Table 6.
Dosimetric comparison and late toxicity of proton beam therapy
| Authors (year) | Patients | Assessment strategy | Result |
|---|---|---|---|
| Harrabi et al.,201623) | 74 (LGG) | 3D-CRT vs. PBT (RO; Optic nerve, Inner ear, Optic chiasm, Thalamus, Brain, Brain stem, etc) | PBT reduced the dose to risk organs (DVH analysis) |
| Merchant et al., 200816) | 40 (OPG/CR/MB /EP = 10/10/10/10) | Photon vs. PBT (RO; Brain, Hypothalamus, Cochlea) | PBT reduced the dose to risk organs not adjacent to tumor. Functional preservation was expected (DVH analysis). |
| Brodin et al., 201192) | 10 (MB) | 3D-CRT vs. IMPT Evaluate second cancer risk | IMPT plans compared favorably to photon radiotherapy (DVH analysis) |
| Zhang et al., 201444) | 17 (MB) | Photon vs. Proton Evaluate risk of second cancer and cardiac mortality | PBT significantly reduced the risk of second cancer and cardiac mortality (DVH analysis) |
| Cochran et al., 200843) | 39 (MB) | Photon vs. Proton Evaluate dose to the lens | PBT significantly reduced the dose to the lens (DVH analysis) |
| Brodin et al., 201438) | 17 (MB) | 3D-CRT vs. IMRT vs. Proton Evaluate the dose of Hippocampus | PBT significantly reduced the dose to the hippocampus (DVH analysis) |
| Howell et al., 201245) | 18 (MB) | Photon vs. Proton (RO; Liver, Heart, Lung, Thyroid, Kidney, Esophagus) | PBT reduced the dose to risk organs (DVH analysis) |
| Kuhlthan et al., 201293) | 142 (MB/PNET 50, EP 31, LGG 20, other 41) | Evaluate health-related quality of life (HRQoL) after PBT | CSI and chemotherapy were negatively correlated with HRQoL Comparison was not performed between photon and proton |
| Yock et al., 201637) | 59 (MB) | Evaluate late toxicity after PBT (CSI 23.4 GyE, boost dose 54.0 GyE) | 3-year incidence of Grade 3–4 hearing loss was 12% 5-year incidence rate of any neuroendocrine deficit was 55% Comparison was not performed between photon and proton |
| Pulsifer et al., 201539) | 60 (28 CSI, 32 partial brain) | Evaluate full scale IQ, verbal comprehension, perceptual reasoning, working memory | Comparison was not performed between photon and proton |
| Eaton et al., 201636) | 77 (MB) | Proton vs.
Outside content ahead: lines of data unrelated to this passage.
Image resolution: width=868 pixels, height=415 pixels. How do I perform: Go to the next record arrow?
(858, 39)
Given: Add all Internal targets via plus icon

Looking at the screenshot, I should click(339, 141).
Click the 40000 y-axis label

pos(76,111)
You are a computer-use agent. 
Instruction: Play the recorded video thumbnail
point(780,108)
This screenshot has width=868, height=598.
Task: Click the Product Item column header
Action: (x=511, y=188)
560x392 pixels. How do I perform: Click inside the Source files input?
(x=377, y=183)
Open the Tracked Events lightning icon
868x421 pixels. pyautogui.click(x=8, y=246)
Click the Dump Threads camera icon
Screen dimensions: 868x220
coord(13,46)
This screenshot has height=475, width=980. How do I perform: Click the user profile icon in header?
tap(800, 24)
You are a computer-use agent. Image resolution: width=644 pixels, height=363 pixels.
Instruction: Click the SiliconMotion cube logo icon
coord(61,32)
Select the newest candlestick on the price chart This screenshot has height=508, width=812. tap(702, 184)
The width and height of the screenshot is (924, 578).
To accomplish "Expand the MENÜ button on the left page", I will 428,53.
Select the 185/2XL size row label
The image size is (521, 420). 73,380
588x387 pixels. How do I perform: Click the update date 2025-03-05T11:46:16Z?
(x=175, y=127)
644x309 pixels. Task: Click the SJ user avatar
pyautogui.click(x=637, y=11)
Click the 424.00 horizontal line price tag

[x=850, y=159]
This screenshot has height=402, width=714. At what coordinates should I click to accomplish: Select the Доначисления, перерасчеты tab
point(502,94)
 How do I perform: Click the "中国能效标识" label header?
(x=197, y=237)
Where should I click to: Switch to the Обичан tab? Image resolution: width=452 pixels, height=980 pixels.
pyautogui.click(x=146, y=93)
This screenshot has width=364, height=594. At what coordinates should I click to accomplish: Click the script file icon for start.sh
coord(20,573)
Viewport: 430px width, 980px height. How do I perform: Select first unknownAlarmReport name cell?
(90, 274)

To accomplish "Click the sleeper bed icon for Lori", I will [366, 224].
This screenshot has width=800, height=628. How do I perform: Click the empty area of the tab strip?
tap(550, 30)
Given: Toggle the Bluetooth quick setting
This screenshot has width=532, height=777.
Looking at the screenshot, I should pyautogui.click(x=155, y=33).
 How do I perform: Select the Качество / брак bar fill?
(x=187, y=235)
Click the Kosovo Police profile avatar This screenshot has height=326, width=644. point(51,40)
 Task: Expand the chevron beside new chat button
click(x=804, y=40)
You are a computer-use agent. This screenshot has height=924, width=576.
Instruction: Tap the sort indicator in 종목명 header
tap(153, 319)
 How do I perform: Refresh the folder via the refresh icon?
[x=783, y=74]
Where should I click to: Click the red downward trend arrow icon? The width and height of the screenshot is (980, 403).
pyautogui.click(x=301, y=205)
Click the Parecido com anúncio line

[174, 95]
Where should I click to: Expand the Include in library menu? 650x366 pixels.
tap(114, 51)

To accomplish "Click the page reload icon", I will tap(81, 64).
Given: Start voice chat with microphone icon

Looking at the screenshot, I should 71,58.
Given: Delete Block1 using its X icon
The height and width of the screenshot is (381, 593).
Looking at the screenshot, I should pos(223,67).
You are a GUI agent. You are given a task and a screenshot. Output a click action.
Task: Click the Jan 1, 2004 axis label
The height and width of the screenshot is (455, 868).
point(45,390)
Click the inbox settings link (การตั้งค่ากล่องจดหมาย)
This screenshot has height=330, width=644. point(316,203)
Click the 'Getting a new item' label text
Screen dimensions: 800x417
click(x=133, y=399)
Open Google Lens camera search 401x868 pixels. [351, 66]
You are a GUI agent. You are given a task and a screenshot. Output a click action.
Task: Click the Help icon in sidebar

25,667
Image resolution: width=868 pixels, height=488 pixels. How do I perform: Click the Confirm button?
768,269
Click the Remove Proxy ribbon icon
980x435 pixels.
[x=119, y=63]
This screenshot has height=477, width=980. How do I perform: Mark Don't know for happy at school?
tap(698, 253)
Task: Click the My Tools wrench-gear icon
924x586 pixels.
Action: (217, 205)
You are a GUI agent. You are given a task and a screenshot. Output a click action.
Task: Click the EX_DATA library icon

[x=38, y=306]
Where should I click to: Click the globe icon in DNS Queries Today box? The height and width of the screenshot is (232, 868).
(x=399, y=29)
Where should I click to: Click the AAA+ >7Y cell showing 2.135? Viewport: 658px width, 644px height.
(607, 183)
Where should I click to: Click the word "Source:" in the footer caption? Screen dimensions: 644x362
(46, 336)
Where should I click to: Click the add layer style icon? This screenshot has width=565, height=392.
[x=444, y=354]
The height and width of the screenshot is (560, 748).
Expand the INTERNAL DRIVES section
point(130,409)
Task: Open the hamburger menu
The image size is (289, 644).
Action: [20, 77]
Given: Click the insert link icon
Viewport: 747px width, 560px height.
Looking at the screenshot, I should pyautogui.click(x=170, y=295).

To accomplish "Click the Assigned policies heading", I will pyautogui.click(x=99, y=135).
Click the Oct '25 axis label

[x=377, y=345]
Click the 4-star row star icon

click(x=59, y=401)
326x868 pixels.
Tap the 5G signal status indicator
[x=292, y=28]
Photon Evaluate endocrine outcome | proton vs photon; hypothyroidism 23% vs 69%, Sex hormone deficiency 3% vs 19%, any endocrine replacement therapy 55% vs 78%. PBT may reduce the risk of some endocrine abnormalities. |
| Moeller et al., 201140) | 23 (MB) | Evaluate early ototoxicity after PBT | 1-year grade 3 or 4 ototoxicity rate was 5% Comparison was not performed between photon and proton |
| Giantsoudi et al., 201541) | 111 (MB) | Evaluate incidence of CNS injury after PBT | 5-year incidence of grade 3 or more CNS injury was 2.7% Comparison was not performed between photon and proton |
| Min et al., 201442) | 12 (MB) | Evaluate alopecia after PBT | Permanent alopecia was associated with dose to the skin. |
| Indelicato et al., 201491) | 313 (EP 73, CR 68, LGG 66, MB 38, Other 68) | Evaluate pediatric brain stem toxicity after PBT (received 50.4 GyE or more to the brain stem) | 2-year incident of grade 3 or more brain stem toxicity was 2.1% Comparison was not performed between photon and proton |
| Park et al., 201576) | 17 (GCT) | Proton vs. IMRT (RO; brain, hippocampus, pituitary gland) | PBT significantly reduced the dose to risk organs except for the pituitary gland. (DVH analysis) |
| Beltran et al., 201284) | 14 (CR) | Proton vs. IMRT (RO; brain, cochlea, chiasm, hippocampus, optic nerve, brain stem, body) | PBT significantly reduced the dose to brain and body (DVH analysis) |
| Boehling et al., 201285) | 10 (CR) | IMPT vs. IMRT (RO; Hippocampus, carotid, brain stem, brain) | PBT reduced the dose to a variety of risk organs (DVH analysis) |
CR: craniopharyngioma, CSI: craniospinal irradiation, DVH analysis: non-clinical data: only in theory, EP: ependymoma, GCT: germ cell tumor, IMPT: intensity-modulated proton therapy, LGG: low grade glioma, MB: medulloblastoma, OPG: optic pathway glioma, RO: risk organ.